Una polemica che non si arresta e che chiede di bruciare viva un’attrice, con tanto di taglia; l’unica colpa della ragazza è quella di aver accettato il ruolo di protagonista in un film storico.
Una notizia che fa fare un salto nel passato. Al medioevo, quando le streghe venivano bruciate vive. Purtroppo c’è ancora chi inneggia a questo trattamento. Non è una strega e neanche un’eroina nazionale, come Giovanna D’arco. È un’attrice indiana, Deepika Padukone, che ha commesso uno sbaglio, quello di aver accettato il ruolo da protagonista nel film Padmavati, di produzione bollywoodiana e che non è ancora stato trasmesso nella sale cinematografiche.
Il film di Sanjay Leela Bhansali racconta il suicidio di Rani PadminI, una regina Rajput del 16esimo secolo, che si toglie la vita per non essere catturata dal sultano musulmano di Delhi. Proprio il tema trattato nella pellicola ha portato come conseguenza l’accanimento di un gruppo marginale hindu, il quale difende la “casta dei cavalieri”, nei confronti del regista e dell’attrice. Proprio su Deepika, durante una manifestazione del gruppo in Uttar Pradesh, il capo della sezione giovanile ha messo una taglia di 100 milioni di rupie, equivalgono circa a un milione e mezzo di euro, a chi l’avesse uccisa. La motivazione è: “Dovrebbe sapere cosa si prova a essere bruciati vivi“, stessa sorte della regina da lei interpretata. Proprio durante la manifestazione il gruppo si è dilettato a dar fuoco a centinaia di fotografie di Deepica e di Bhansali.
Il risentimento per il film e per l’attrice ha diviso l’India. Ad aggiungersi al coro del gruppo hindu che inneggia alla morte dell’attrice si è unito Suraj Pal Amu, un politico del Bharatiya Janata nello Stato settentrionale di Haryana, che fa parte del partito di governo nazionalista indiano.
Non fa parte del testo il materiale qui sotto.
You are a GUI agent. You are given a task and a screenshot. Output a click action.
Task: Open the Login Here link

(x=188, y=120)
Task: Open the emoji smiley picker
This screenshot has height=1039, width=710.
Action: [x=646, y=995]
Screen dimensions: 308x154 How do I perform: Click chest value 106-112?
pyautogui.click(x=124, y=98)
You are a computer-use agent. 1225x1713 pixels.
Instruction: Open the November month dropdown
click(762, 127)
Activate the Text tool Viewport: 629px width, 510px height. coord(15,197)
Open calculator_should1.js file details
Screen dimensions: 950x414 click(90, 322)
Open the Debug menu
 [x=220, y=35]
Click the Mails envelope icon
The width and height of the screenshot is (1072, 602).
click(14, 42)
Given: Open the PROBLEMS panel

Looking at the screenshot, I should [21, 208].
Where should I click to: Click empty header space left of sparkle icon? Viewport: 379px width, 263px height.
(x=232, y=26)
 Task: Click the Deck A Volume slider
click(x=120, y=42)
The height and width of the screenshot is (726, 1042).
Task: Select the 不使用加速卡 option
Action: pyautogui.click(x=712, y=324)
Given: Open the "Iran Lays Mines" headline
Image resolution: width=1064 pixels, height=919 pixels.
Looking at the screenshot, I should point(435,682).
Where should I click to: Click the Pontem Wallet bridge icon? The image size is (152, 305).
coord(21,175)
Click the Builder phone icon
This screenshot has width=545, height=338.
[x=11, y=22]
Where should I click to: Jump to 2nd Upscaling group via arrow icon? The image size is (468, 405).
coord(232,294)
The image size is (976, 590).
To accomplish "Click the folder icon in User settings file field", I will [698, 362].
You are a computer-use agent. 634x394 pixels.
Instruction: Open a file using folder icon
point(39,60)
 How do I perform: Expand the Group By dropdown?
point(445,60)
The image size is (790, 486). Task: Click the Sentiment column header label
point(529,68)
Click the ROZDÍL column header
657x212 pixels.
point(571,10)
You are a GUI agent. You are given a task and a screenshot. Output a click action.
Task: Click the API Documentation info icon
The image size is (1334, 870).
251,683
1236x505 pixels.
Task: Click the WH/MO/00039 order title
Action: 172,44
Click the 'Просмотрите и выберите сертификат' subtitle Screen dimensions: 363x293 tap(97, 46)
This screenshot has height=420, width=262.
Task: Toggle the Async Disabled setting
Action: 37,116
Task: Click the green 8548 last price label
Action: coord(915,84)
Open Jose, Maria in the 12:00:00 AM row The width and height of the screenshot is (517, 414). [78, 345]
L’uomo ha definito il film non veritiero e di non suo gradimento, tanto che ha richiesto un intervento del presidente Modi. Inoltre Suraj Pal Amu è riuscito a rimandare l’uscita del film, prevista per il primo dicembre. Le critiche e la richiesta di morte dell’attrice ha attirato l’attenzione della Commissione nazionale delle donne, che ha richiesto l’intervento della polizia per risolvere la questione.